Şehabettin Ovalı / 1953 - 12.06.1982
Yusuf Ziya Arpacık 01 Ocak 1970
Samsun cezaevin de hareketli günler yaşadığımız bir dönemde, idam cezası almış birisi yeni geldiği muvakkat koğuşundan ülkücülerin yanına geçmek istediğini söylemiş, gardiyanlar da durumu bize ilettiler... İsmini duymamıştım, Balıkesir Cezaevi'nde bizim arkadaşlarla birlikteymişler ve bu sebeple ülkücü camia ile haşır neşir olduğundan yanımızda kalmak istiyordu... Koğuşa aldık... Kan davası yüzünden iki kişiyi öldürmüş ve tutuklu olarak kaldığı Balıkesir Cezaevi'nden Amasya'ya ve sonrasında Samsun'a sürülmüştü... Hapishane de otuzar kişilik üç ayrı koğuşumuz vardı... Biz başkan olduğumuzdan merkez konumunda olan 12. Koğuş'ta kalıyorduk ve Şehabettin'i oraya aldık...
Onun idamdan kurtulmak veya en azından biraz daha süre kazanmak için bir fikri vardı. Şayet hapishanede birini vurursa açılan yeni mahkeme sayesinde bir müddet daha idamı uzayacak ve muhtemelen çıkacak bir afla kurtulacaktı. Eşber Yağmurdereli isminde örgüt davalarından tutuklu namlı bir avukat vardı. Örgütçü ağmaydı. Onu vurmayı teklif etti.
-Gözleri görmeyen birini vurmak sana yakışmaz kardeşim. Vuracaksan kırkayak gibi büyük bir gayret içerisinde, ülkemizin altını oymaya çalışan bir haşereyi vur da hayrı olsun bari, dedim.
Günler geçiyordu...
Bir gün bahçe de volta atarken Şahabettin bana dönerek;
-Hoca, belki yakında idam olacağım ama gözüm arkada kalmayacak... Çünkü ben Ülkücü kardeşlerim sayesinde, kendimi yeniden buldum... "Bir ben vardır bende benden içerü" demiş Yunus, bende o beni buldum... Artık huzur içindeyim rahatladım... Ülkücü Harekete minnet borçluyum...

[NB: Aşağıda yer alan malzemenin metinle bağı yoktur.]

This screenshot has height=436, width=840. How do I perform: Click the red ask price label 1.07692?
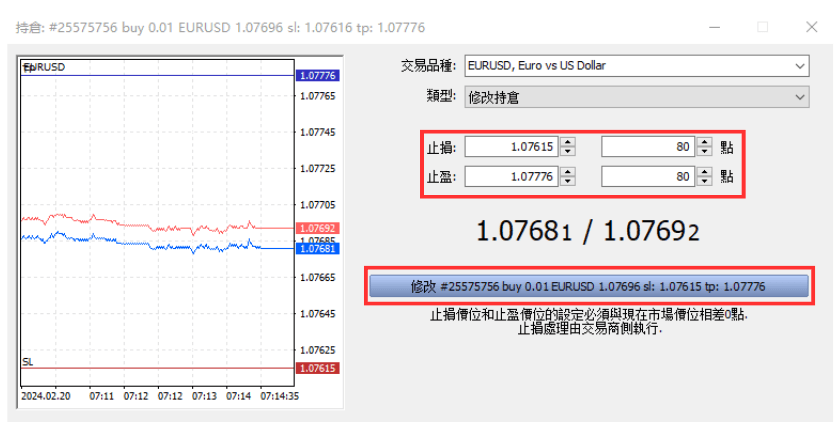(x=318, y=228)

Ovalı'nın bu samimi konuşması beni gerçekten çok etkilemişti...
Bu kardeşimiz daha sonra sürgün edildiği Sinop Cezaevinde, 12 Haziran 1982 tarihinde asılarak idam edilmiştir...
Şahabettin Ovalı , hapishanede ülkücü olmuş imanlı ihlaslı ve dürüst bir arkadaşımızdı...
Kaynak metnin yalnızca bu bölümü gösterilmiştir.